# What is required:
Render every one of the rows below as a numbered list, and leave out the blank lines.

Element lookup records:
##############################

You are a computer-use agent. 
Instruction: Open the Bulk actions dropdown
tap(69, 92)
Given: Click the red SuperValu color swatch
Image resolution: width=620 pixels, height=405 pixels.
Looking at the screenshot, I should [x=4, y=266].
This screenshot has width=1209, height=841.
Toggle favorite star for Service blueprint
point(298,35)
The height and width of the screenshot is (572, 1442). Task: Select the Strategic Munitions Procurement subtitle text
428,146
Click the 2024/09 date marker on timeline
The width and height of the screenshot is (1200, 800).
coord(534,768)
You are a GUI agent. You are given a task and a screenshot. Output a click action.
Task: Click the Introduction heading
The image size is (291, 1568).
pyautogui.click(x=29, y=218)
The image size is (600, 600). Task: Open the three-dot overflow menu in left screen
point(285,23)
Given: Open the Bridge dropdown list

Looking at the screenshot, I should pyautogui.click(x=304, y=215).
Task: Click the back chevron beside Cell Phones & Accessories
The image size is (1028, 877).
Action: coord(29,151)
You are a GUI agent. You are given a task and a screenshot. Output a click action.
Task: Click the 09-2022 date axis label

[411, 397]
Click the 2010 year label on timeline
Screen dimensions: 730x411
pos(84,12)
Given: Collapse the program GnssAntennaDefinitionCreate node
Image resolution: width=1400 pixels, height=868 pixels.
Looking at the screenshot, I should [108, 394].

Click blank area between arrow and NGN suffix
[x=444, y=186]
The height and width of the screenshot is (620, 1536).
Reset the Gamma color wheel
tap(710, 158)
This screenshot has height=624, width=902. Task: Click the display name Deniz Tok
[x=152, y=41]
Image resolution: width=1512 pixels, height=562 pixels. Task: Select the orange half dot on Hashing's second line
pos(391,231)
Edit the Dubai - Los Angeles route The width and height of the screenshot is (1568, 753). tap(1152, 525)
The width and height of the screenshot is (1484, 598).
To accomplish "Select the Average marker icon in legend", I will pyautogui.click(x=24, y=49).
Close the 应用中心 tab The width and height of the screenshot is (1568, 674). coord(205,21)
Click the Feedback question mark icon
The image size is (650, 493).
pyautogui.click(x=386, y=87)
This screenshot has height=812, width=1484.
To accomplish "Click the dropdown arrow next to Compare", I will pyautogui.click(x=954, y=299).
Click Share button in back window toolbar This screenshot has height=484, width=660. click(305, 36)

##############################

# Solution to the problem:
1. You are a computer-use agent. 
2. Instruction: Open the Bulk actions dropdown
3. tap(69, 92)
4. Given: Click the red SuperValu color swatch
5. Image resolution: width=620 pixels, height=405 pixels.
6. Looking at the screenshot, I should [x=4, y=266].
7. This screenshot has width=1209, height=841.
8. Toggle favorite star for Service blueprint
9. point(298,35)
10. The height and width of the screenshot is (572, 1442). Task: Select the Strategic Munitions Procurement subtitle text
11. 428,146
12. Click the 2024/09 date marker on timeline
13. The width and height of the screenshot is (1200, 800).
14. coord(534,768)
15. You are a GUI agent. You are given a task and a screenshot. Output a click action.
16. Task: Click the Introduction heading
17. The image size is (291, 1568).
18. pyautogui.click(x=29, y=218)
19. The image size is (600, 600). Task: Open the three-dot overflow menu in left screen
20. point(285,23)
21. Given: Open the Bridge dropdown list
22. Looking at the screenshot, I should pyautogui.click(x=304, y=215).
23. Task: Click the back chevron beside Cell Phones & Accessories
24. The image size is (1028, 877).
25. Action: coord(29,151)
26. You are a GUI agent. You are given a task and a screenshot. Output a click action.
27. Task: Click the 09-2022 date axis label
28. [411, 397]
29. Click the 2010 year label on timeline
30. Screen dimensions: 730x411
31. pos(84,12)
32. Given: Collapse the program GnssAntennaDefinitionCreate node
33. Image resolution: width=1400 pixels, height=868 pixels.
34. Looking at the screenshot, I should [108, 394].
35. Click blank area between arrow and NGN suffix
36. [x=444, y=186]
37. The height and width of the screenshot is (620, 1536).
38. Reset the Gamma color wheel
39. tap(710, 158)
40. This screenshot has height=624, width=902. Task: Click the display name Deniz Tok
41. [x=152, y=41]
42. Image resolution: width=1512 pixels, height=562 pixels. Task: Select the orange half dot on Hashing's second line
43. pos(391,231)
44. Edit the Dubai - Los Angeles route The width and height of the screenshot is (1568, 753). tap(1152, 525)
45. The width and height of the screenshot is (1484, 598).
46. To accomplish "Select the Average marker icon in legend", I will pyautogui.click(x=24, y=49).
47. Close the 应用中心 tab The width and height of the screenshot is (1568, 674). coord(205,21)
48. Click the Feedback question mark icon
49. The image size is (650, 493).
50. pyautogui.click(x=386, y=87)
51. This screenshot has height=812, width=1484.
52. To accomplish "Click the dropdown arrow next to Compare", I will pyautogui.click(x=954, y=299).
53. Click Share button in back window toolbar This screenshot has height=484, width=660. click(305, 36)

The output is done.